Nun gibt es eine klare Arbeitsteilung in den Abteilungen, mit Abteilungsleiter, Geschäftsführer und einem Aufsichtsrat. Sie alle aber, und das ist das besondere, sind gewählt und abwählbar, und sie bekommen nach wie vor den gleichen Lohn wie alle anderen. Und GesellschafterInnen müssen nicht mehr alle werden, sie können es aber. Daß es trotz der klaren Aufteilung in Verwaltung, Führungspositionen und ArbeiterInnen keinen Betriebsrat gibt, mag manchem gestandenen Gewerkschafter die Gallenblase anschwellen lassen. Bei Oktoberdruck übernimmt der Aufsichtsrat diese Funktion – so wenigstens beschreibt es Geschäftsführer Michael Schäfer. Die vier Personen im Aufsichtsrat dürfen keine Führungsposition haben – sie sollen die Leitungsebene koordinieren, bei Konflikten schlichten.

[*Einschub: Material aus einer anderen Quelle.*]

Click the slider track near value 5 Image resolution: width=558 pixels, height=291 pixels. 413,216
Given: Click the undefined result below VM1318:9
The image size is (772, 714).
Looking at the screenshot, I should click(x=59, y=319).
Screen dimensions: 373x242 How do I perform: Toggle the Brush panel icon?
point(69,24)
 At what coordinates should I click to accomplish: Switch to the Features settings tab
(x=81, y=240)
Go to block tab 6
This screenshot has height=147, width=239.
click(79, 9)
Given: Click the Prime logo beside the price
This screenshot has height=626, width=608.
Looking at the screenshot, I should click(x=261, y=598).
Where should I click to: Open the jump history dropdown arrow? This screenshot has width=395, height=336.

Wir sind kein Kollektiv mehr“, sagt knapp und bündig Michael Schäfer und guckt etwas unsicher. Aber selbstverwaltet. Und auch wenn der Name Oktoberdruck heute nicht mehr Programm ist, sondern eingeführtes Markenzeichen, gibt es – doch doch – politische Ansprüche. So ist es definitives Prinzip, keine Gewalt- oder Pornoschriften und nichts aus der rechten Szene zu drucken. Im Alltag spielt das aber kaum eine Rolle. Zwar gibt es manchmal Diskussionen, als zum Beispiel vom Senat der Auftrag für die Dokumentation des Architekturwettbewerbs Spreebogen kam, der dann auch gedruckt wurde. Aber die meisten Aufträge sind politically correct oder unbedenklich, und so geht vom Computerbuch über das Grünstift-Magazin bis zur Visitenkarte alles durch die Maschinen. Politische Gruppen aber können noch immer auf solidarische Prese hoffen – Verhandlungssache am Kundentisch im ersten Stock.